The job is to find each line in the entries holding the string "width" and copy that line.

** Opening Source material block **

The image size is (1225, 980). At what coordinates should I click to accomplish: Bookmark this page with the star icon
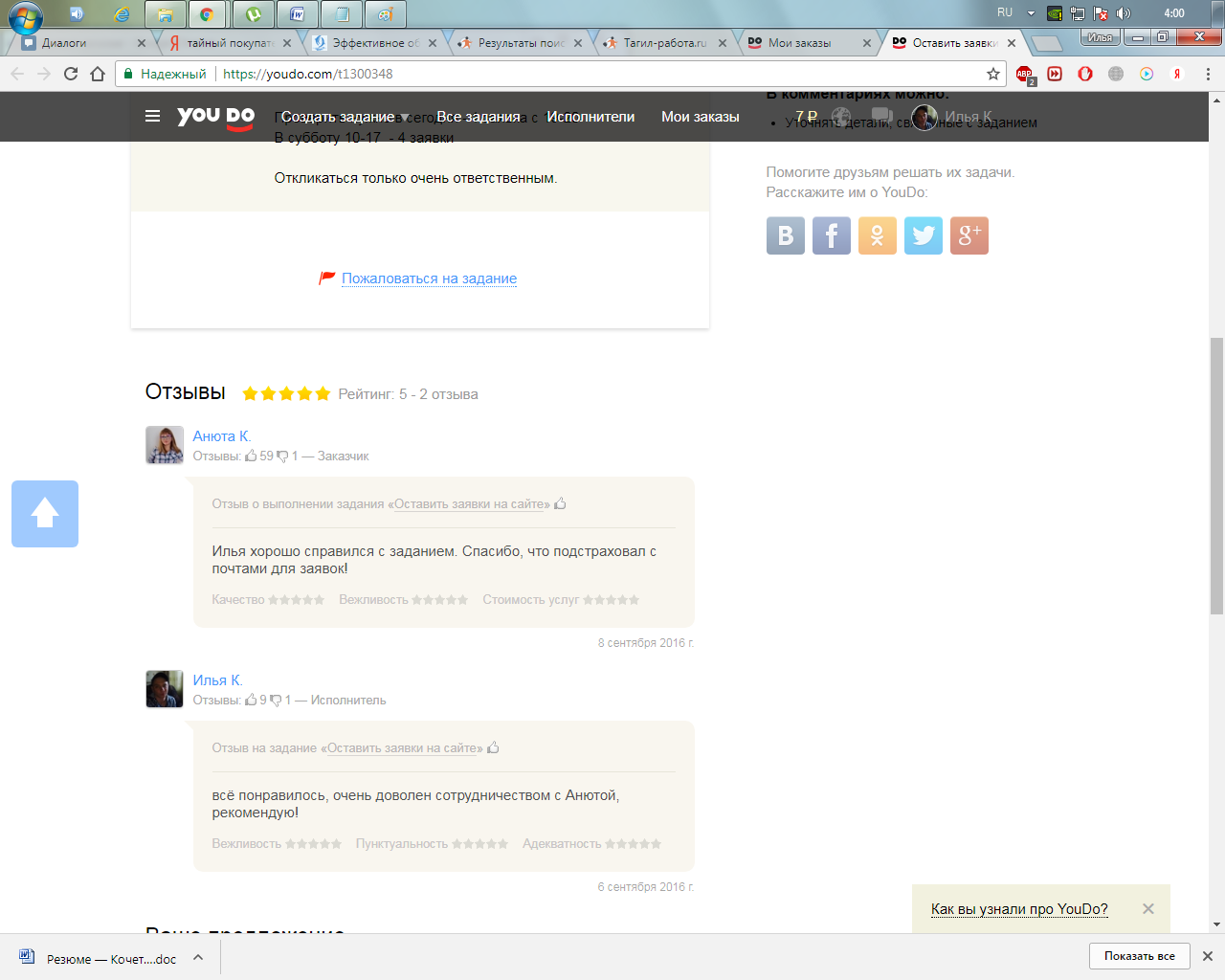point(993,74)
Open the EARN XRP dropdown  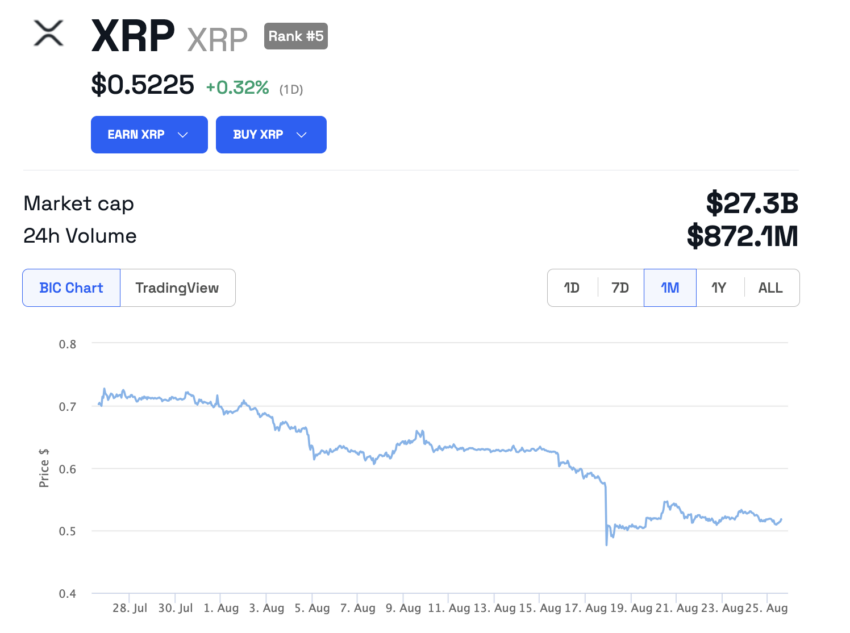pos(148,134)
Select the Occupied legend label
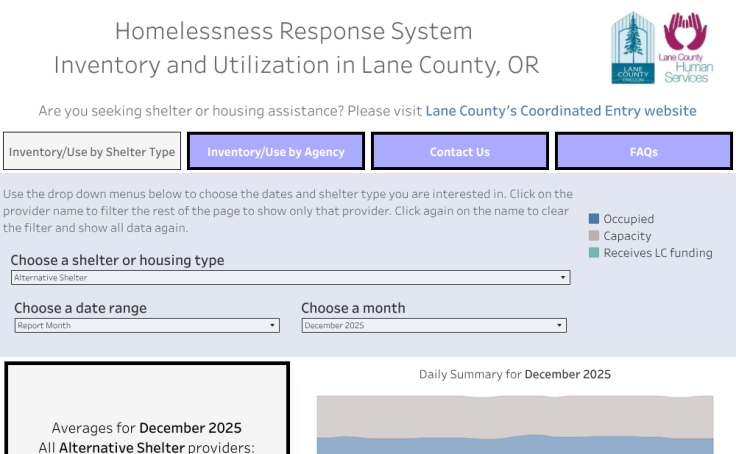 tap(628, 219)
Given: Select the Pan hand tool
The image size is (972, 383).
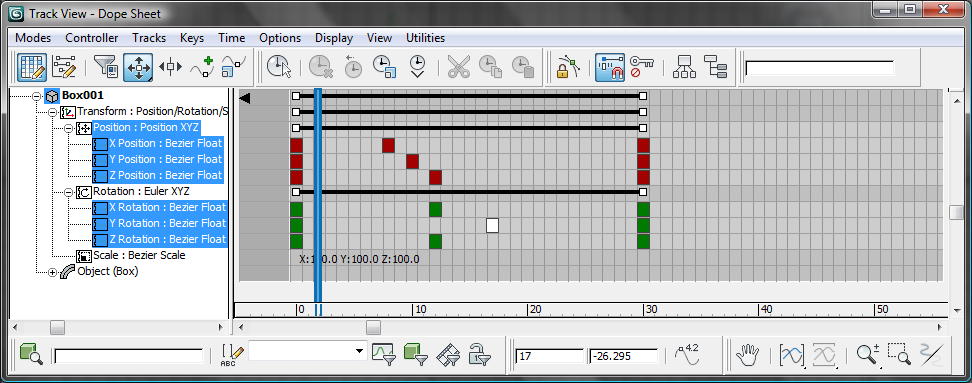Looking at the screenshot, I should pyautogui.click(x=748, y=355).
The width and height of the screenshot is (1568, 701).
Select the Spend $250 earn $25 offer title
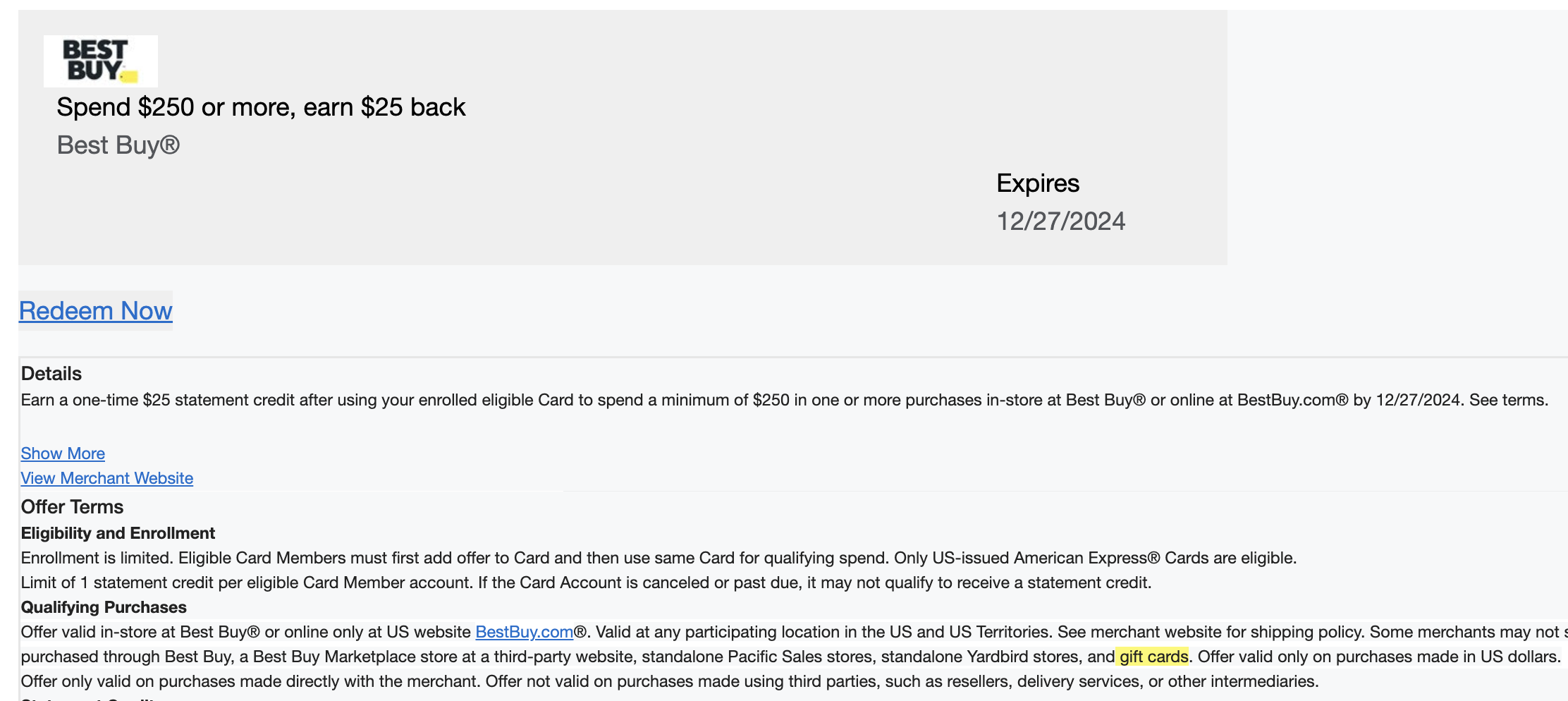tap(261, 106)
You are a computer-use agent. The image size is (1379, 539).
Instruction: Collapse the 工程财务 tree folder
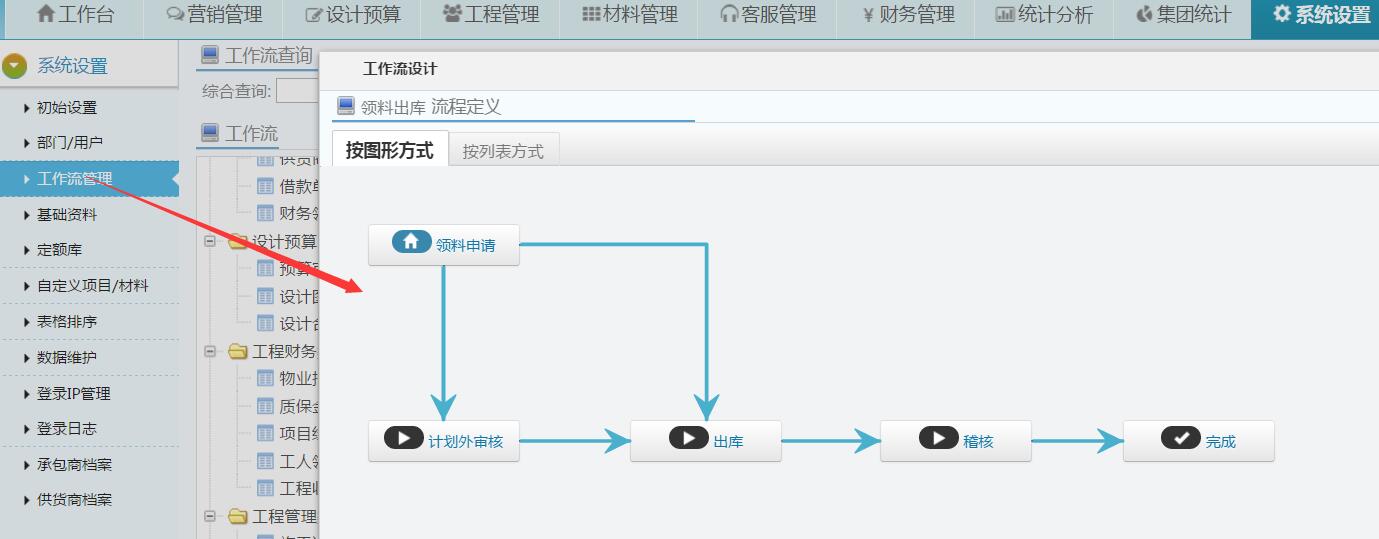(x=211, y=351)
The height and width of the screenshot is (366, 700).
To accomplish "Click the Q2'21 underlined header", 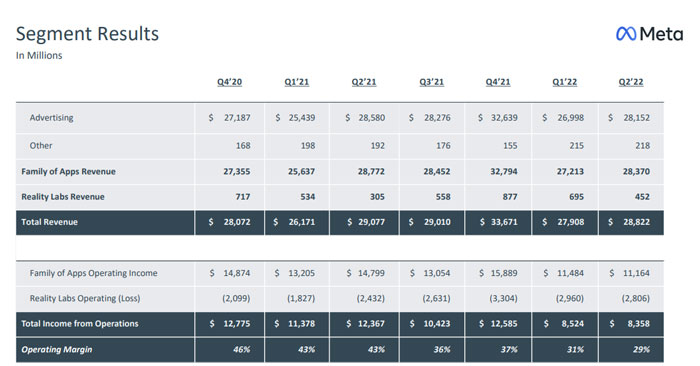I will (x=364, y=82).
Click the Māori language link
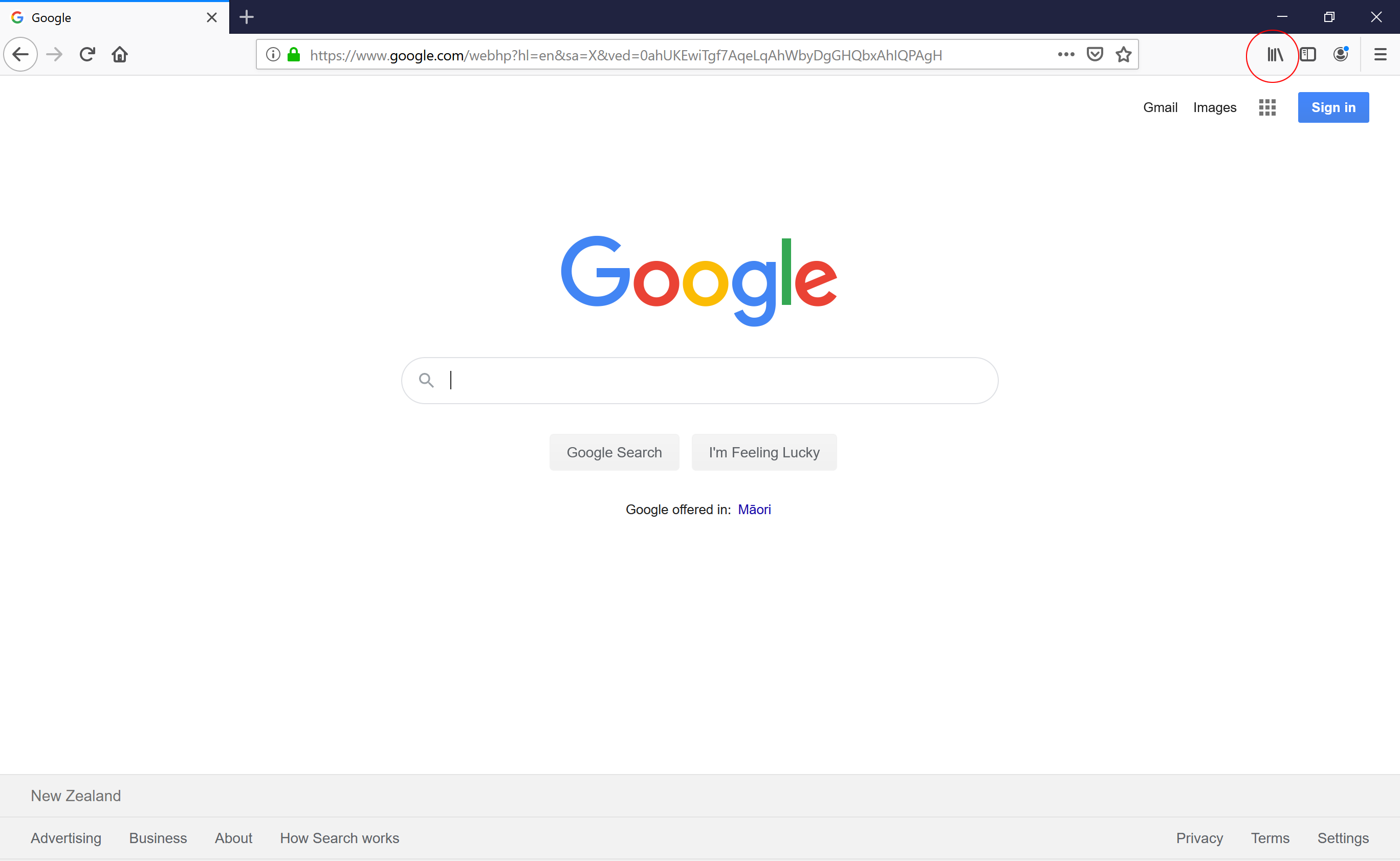The image size is (1400, 861). [755, 509]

** Closing Source material block **

Solution =>
The width and height of the screenshot is (1568, 701).
The height and width of the screenshot is (366, 700).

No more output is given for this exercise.